One can certainly argue about the ineffectiveness of drug testing, as many convicted dopers have never popped positive, or maybe only popped positive 1 or 2 times, out of the dozens (or hundreds) of times they’ve been tested. But I still think drug testing is an absolute vital cornerstone to anti-doping efforts, because without it, doping would turn into a “wild wild west” situation. Anything, and everything, would go, no matter how brazen. Drug testing at least provides the threat of a deterrent, and in the case where it actually does catch someone, provides unambiguous proof that they were operating outside the rules to defraud fellow competitors of prize money and sponsorships.
The results are below:
What do these results tell us?
-The vast majority of professional triathletes who specialize in non-drafting triathlon were not tested, either in-, or out-of, competition, from Jan 2013 – Sep 2013.
-Out of 160 WTC “race events”, there were 21 in-competition drug tests (13%) . Out of 70 non-WTC “race events”, there were 3 in-competition drug tests (4%) . (I’m defining a “race event” as a single person doing a single race. So one person doing 6 different races would be defined as 6 “race events”). These in-competition test numbers were largely made up of only a couple of athletes being tested multiple times.
-There are a minority who get tested frequently by the WTC. This would indicate “targeted testing” by the WTC, most likely aimed at the top performers. While I wish everyone would get tested, targeted testing at top performers is a reasonable allocation of resources by them. Out-of-competition testing by the WTC, however, is very sparse. This is a bit disappointing, because you’re more likely to catch a doper with an unexpected out-of-competition test, than with a more predictable in-competition test.

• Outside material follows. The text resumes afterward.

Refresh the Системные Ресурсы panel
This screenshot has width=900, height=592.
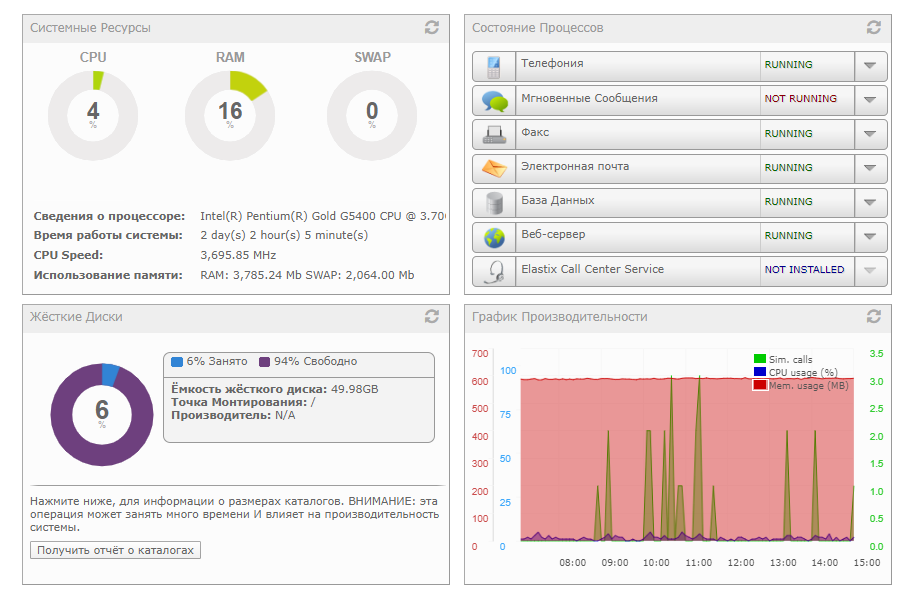click(432, 28)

-Non-WTC race organizations essentially don’t test. Pretty much anything goes at non-WTC events, in terms of doping. This is very disappointing & frustrating to me. The WTC’s program certainly isn’t perfect, but at least they’re trying… Gotta give them some credit for that.

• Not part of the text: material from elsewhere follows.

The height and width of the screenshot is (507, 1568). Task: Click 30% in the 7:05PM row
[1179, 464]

I’m not going to pretend to know all about the economics of drug testing. That’s not the point of this article. I’m just trying to shed some light on how frequently drug testing actually happens.
I think one of the things we’ve learned over the last 10 years is that drug testing is only one part of the equation when it comes to anti-doping efforts. I think anti-doping efforts have to start with education from a young age, teaching about the dangers associated with doping, and and unethical nature of it. I also think we have to encourage whistle blowers to stand up, and be more willing to accept “where there’s smoke, there’s fire” types of evidence. I’m certainly not proposing we regress to 1950’s era McCarthy-ism, where everyone is on a witch hunt, just flinging around accusations. But simply proposing that we encourage people, who have evidence against a doper, to stand up, and not be afraid of being intimidated by dopers. Not be afraid about presenting evidence against an athlete if they have credible evidence, just because that athlete hasn’t popped positive, yet. After all, Lance only popped positive once or twice, out of hundreds of drug tests. And he was the biggest drug cheat in sports history…
Until next time… Keep training hard, and resting harder!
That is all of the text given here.